Juan Alejandro González y proyectos contra la violencia escolar: «Construyen una sociabilidad autoritaria y de desconfianzas»
El ingreso de dos proyectos de ley para enfrentar la violencia en establecimientos educacionales —uno orientado a endurecer sanciones penales y otro que incorpora medidas preventivas como revisiones a mochilas y mayor control— abrió un intenso debate político y educativo. En conversación con Radio y Diario Universidad de Chile, el doctor en Filosofía de la Universidad de Chile, Juan Alejandro González, advirtió que estas propuestas podrían profundizar la desconfianza, deteriorar el vínculo entre docentes y estudiantes y agravar los conflictos al interior de las comunidades escolares, en lugar de resolverlos.
González, quien también investigador y especialista en psicología educacional, analizó críticamente el enfoque de las propuestas del Gobierno, alertó sobre sus posibles efectos en la convivencia escolar y en las dinámicas sociales al interior de los establecimientos.
“Estas medidas o políticas de seguridad escolar (…) tienen su origen en el mundo anglosajón, particularmente en las medidas que se tomaron después del 11 de septiembre de 2001”, explicó, situando el origen de estas estrategias en contextos de seguridad nacional marcados por el control del espacio público y la prevención de amenazas. Según indicó, estas lógicas de vigilancia se trasladaron posteriormente a otros ámbitos, incluyendo el sistema educativo.
El académico sostuvo que la evidencia internacional respecto a estas estrategias muestra resultados poco alentadores. “Ninguna de estas medidas tuvo muy buenos resultados”, afirmó.
Apoderados retirando a sus hijos y escolares en colegios.
Manuel Lema/Aton Chile.
Agregó que en países como Estados Unidos o Inglaterra su implementación se concentró principalmente en escuelas ubicadas en sectores vulnerables. “Fueron escuelas fundamentalmente de población más marginada, donde se requería más bien un control de carácter discriminatorio”, advirtió.
En ese sentido, González planteó que este tipo de políticas no solo resultan ineficaces, sino que además pueden agravar los problemas que buscan resolver. “Generan un clima de control y vigilancia que atenta contra el vínculo afectivo, amoroso, necesario que tiene que haber en toda escuela”, sostuvo. A su juicio, esto impacta directamente en la calidad de las relaciones educativas, debilitando la confianza entre docentes y estudiantes.

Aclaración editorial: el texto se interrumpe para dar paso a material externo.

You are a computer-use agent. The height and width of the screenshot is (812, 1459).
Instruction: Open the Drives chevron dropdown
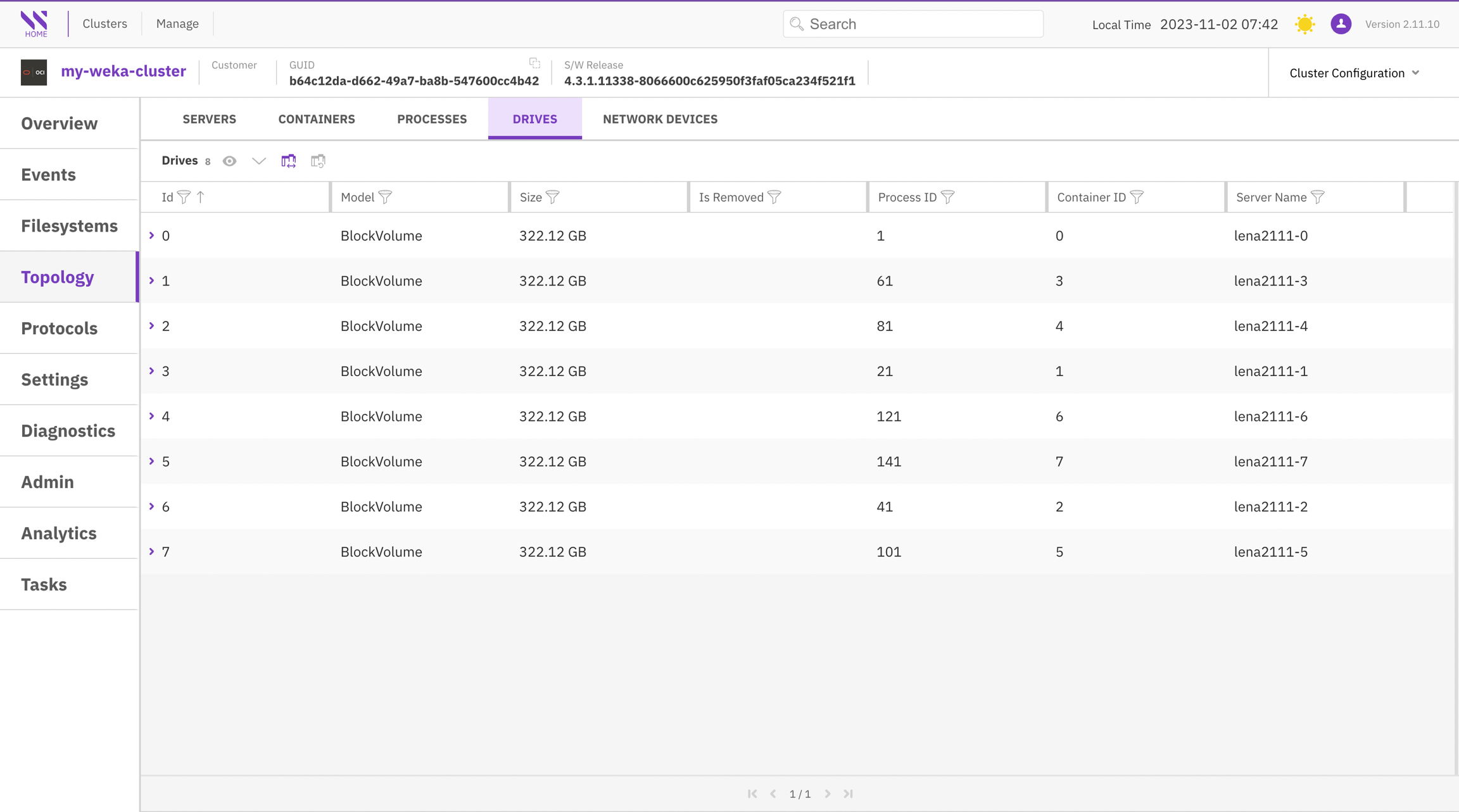coord(258,161)
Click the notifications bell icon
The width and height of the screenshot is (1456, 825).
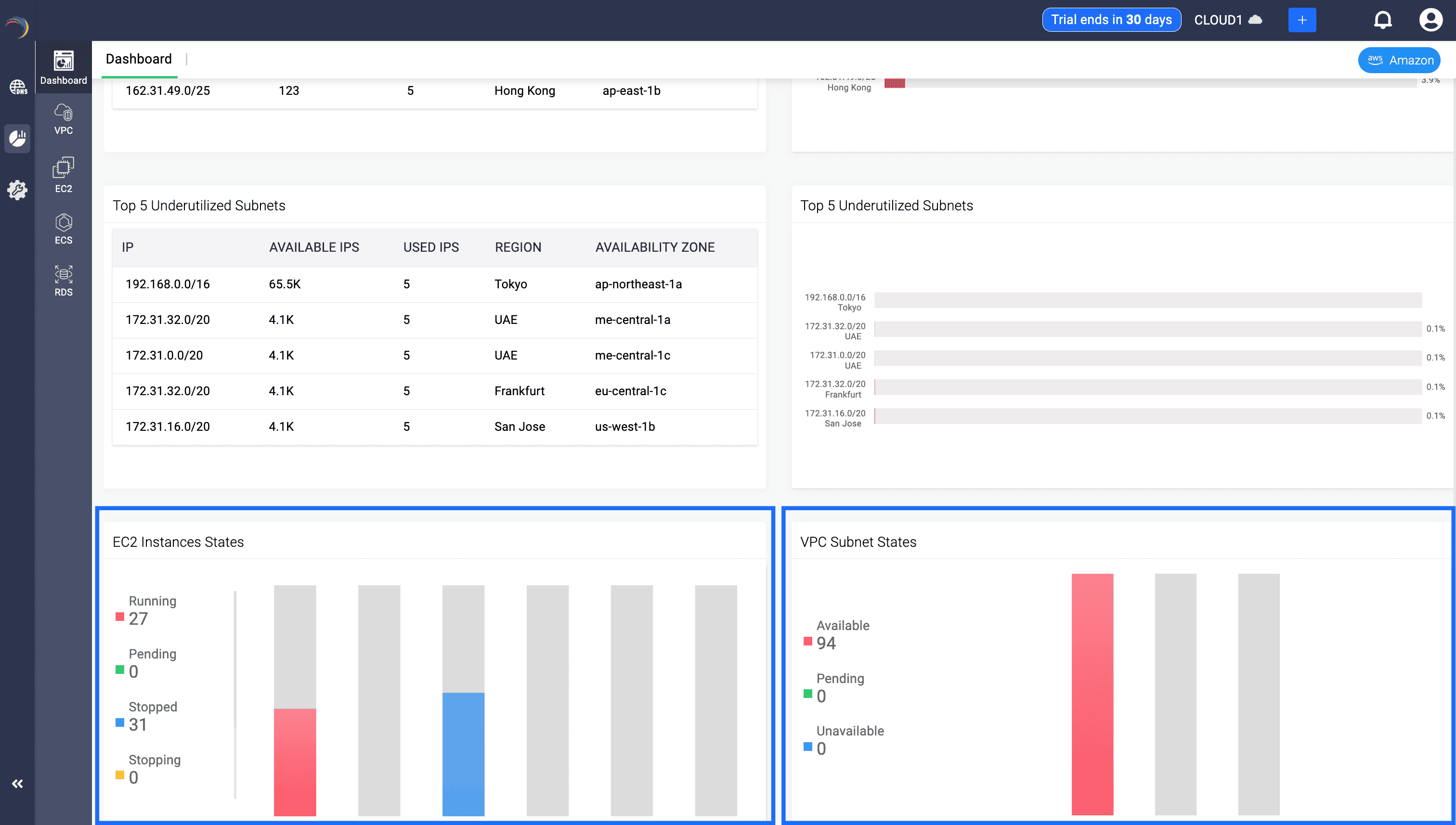1382,20
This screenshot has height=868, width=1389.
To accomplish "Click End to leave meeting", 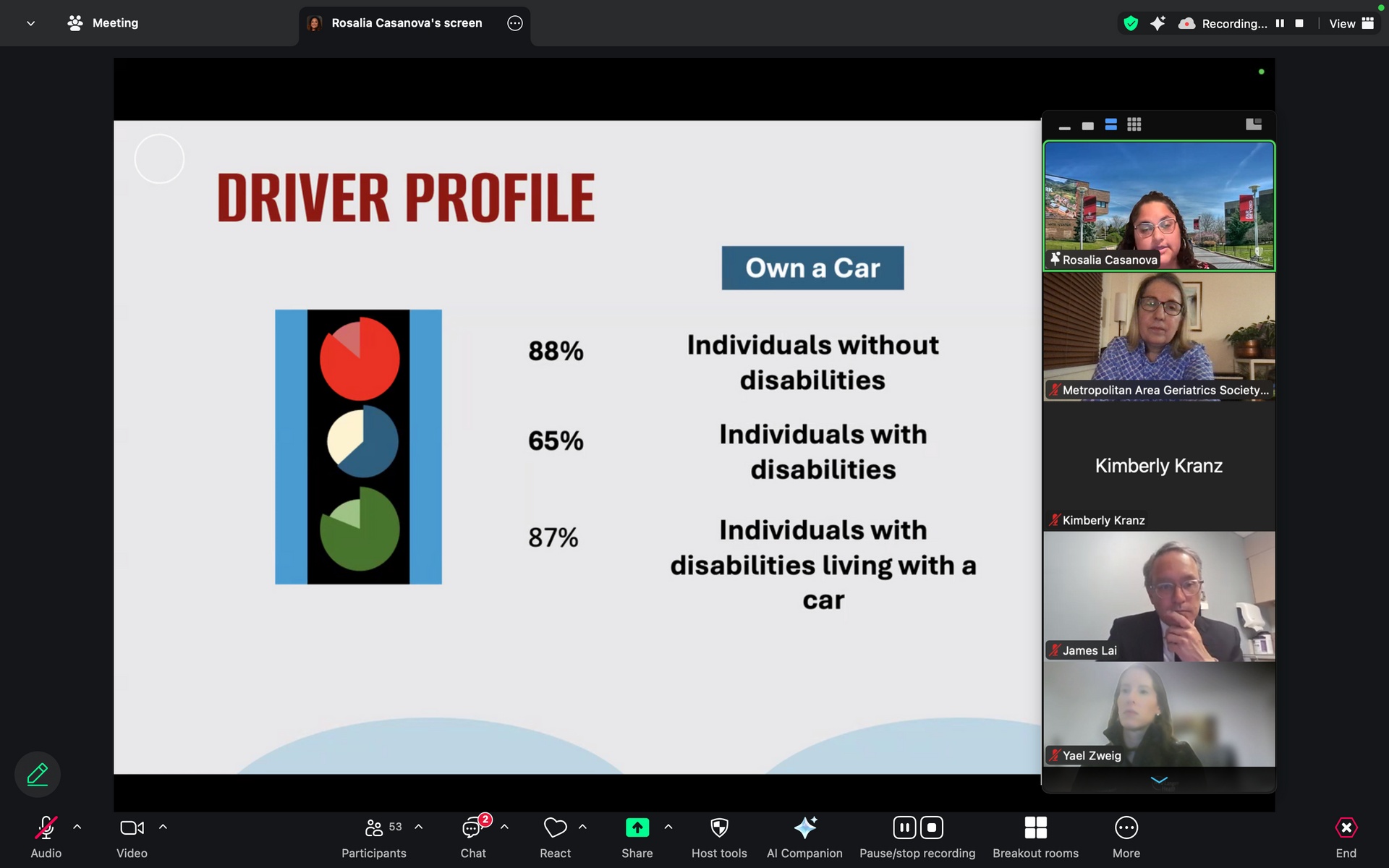I will tap(1346, 836).
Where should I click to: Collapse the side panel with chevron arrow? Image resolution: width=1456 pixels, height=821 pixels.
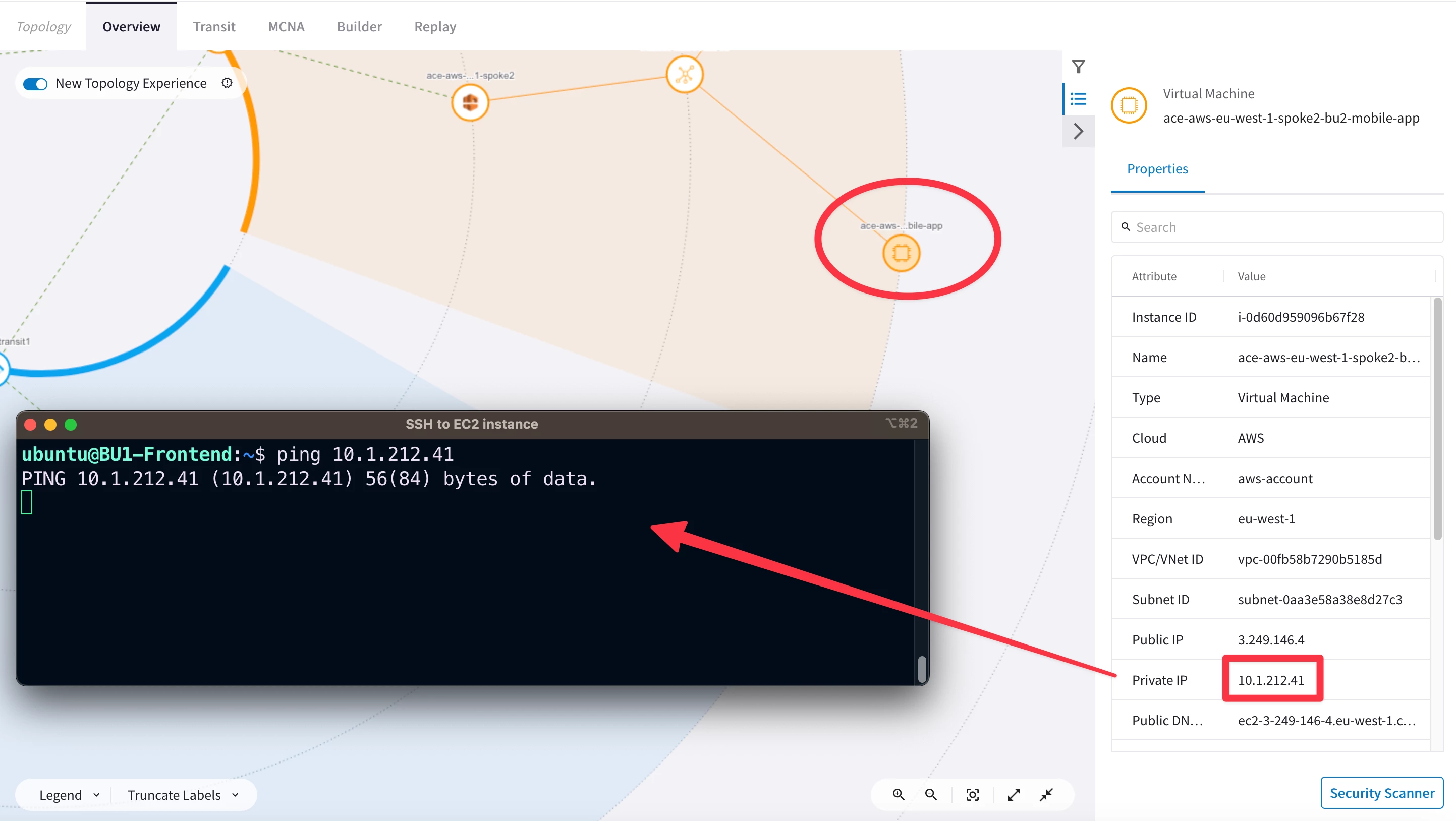1079,131
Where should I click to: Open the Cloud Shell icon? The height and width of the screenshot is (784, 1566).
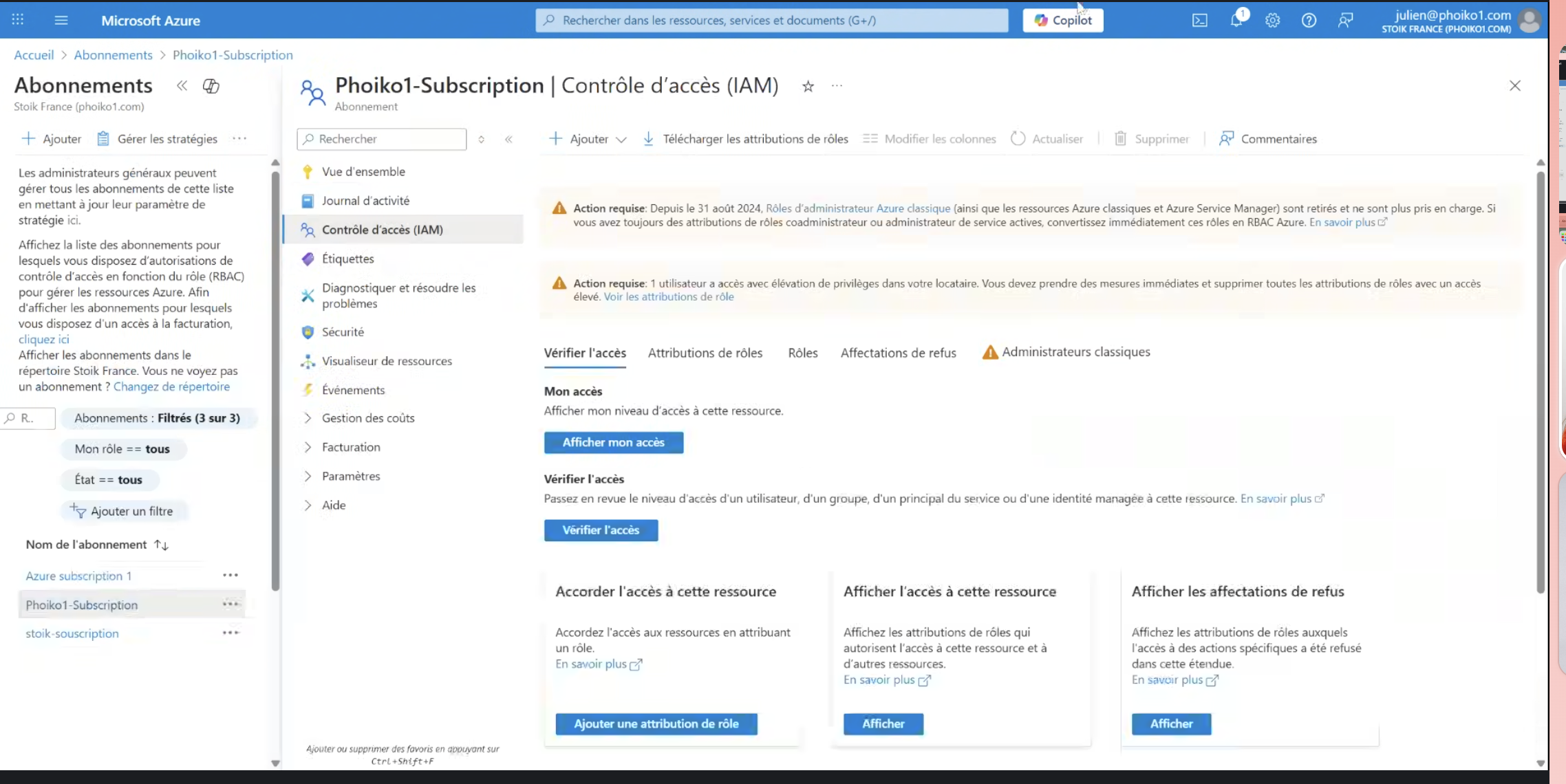[1199, 21]
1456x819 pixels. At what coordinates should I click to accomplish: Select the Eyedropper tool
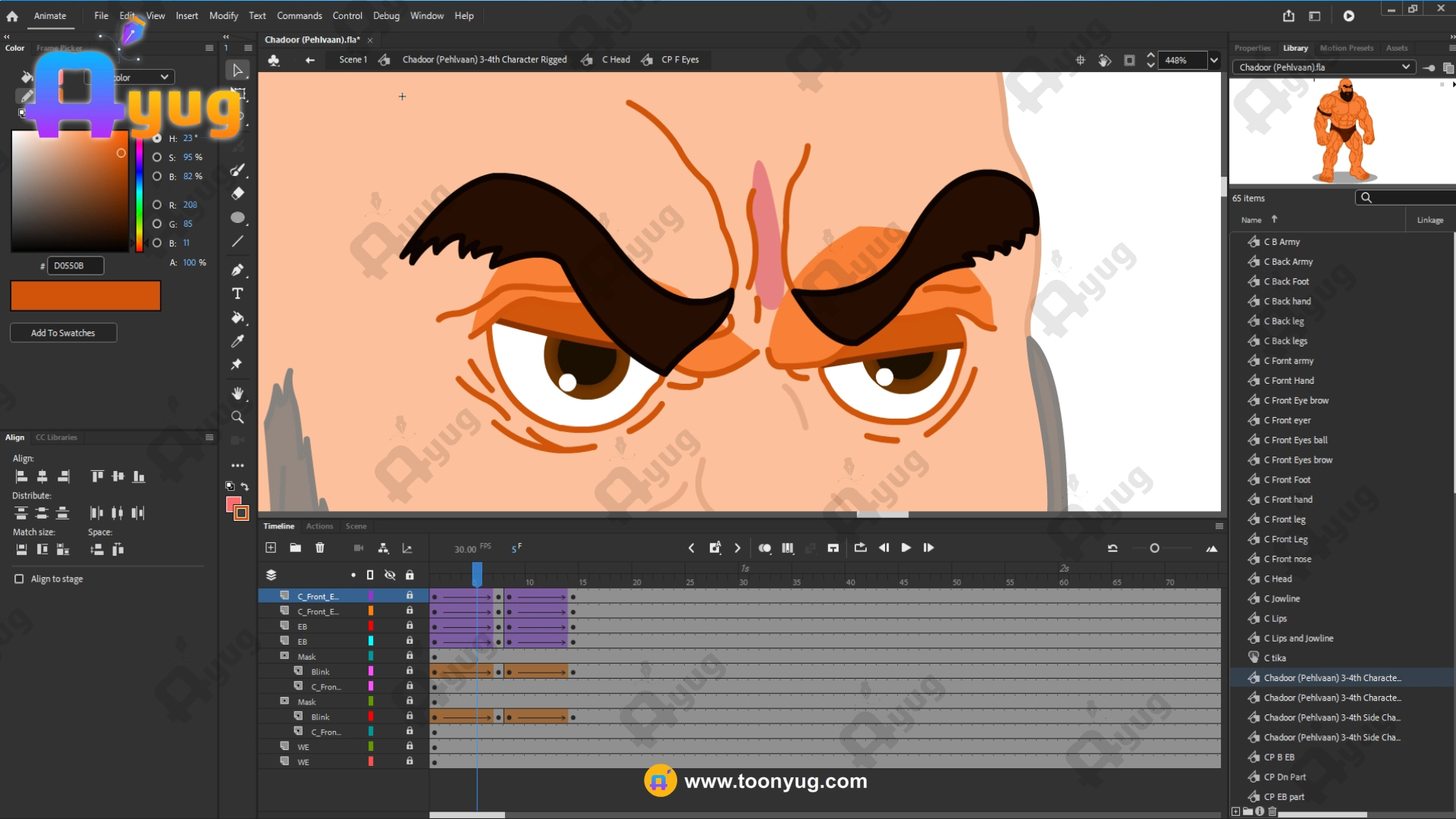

“Se genera una mayor distancia entre profesores y estudiantes, malos climas de colaboración, incluso más disrupción y más indisciplina, por lo tanto, más violencia. Es como apagar el fuego con benzina”, enfatizó especialista en psicología educacional.
Asimismo, el investigador advirtió que el actual debate ha tendido a simplificar un problema complejo. “Los problemas de desigualdad, la falta de financiamiento de la educación pública y la segregación de nuestro sistema educativo quedaron en el olvido”, señaló e indicó que estos factores estructurales son determinantes para comprender los fenómenos de violencia en contextos escolares.
Estudiantes de media ingresando al colegio. Foto: Aton.
En esa línea, explicó que muchos de los episodios más graves ocurren en establecimientos altamente segregados. “Son escuelas marginalizadas, con pocos recursos, que atienden a poblaciones con múltiples conflictos entonces evidentemente en esas escuelas van a ocurrir hechos de violencia”, indicó.
El académico también criticó la tendencia a individualizar las causas del problema. “Se termina patologizando a los jóvenes y psicologizando un problema que es educativo, social y estructural”, afirmó. Así, alertó sobre los riesgos de estigmatización, especialmente en el caso de estudiantes con ciertas condiciones: “Hoy incluso se está casi criminalizando a estudiantes que están en el espectro autista”.
Otro de los puntos que relevó fue el impacto de estas políticas en la transformación de la vida escolar. Según explicó, en las últimas décadas se han producido cambios en la sociabilidad dentro de los establecimientos, vinculados a procesos como el movimiento estudiantil. “Lo que creemos que se pretende hacer es construir una sociabilidad autoritaria, una sociabilidad sin vínculos, fragmentada, de desconfianzas”, sostuvo.
En tanto, González alertó que existe una contradicción de base en las iniciativas. “Lo punitivo no puede convivir con lo preventivo (…) en general no conviven”, señaló. A su juicio, enfrentar la violencia escolar requiere una mirada integral que aborde tanto la convivencia como las condiciones estructurales del sistema educativo.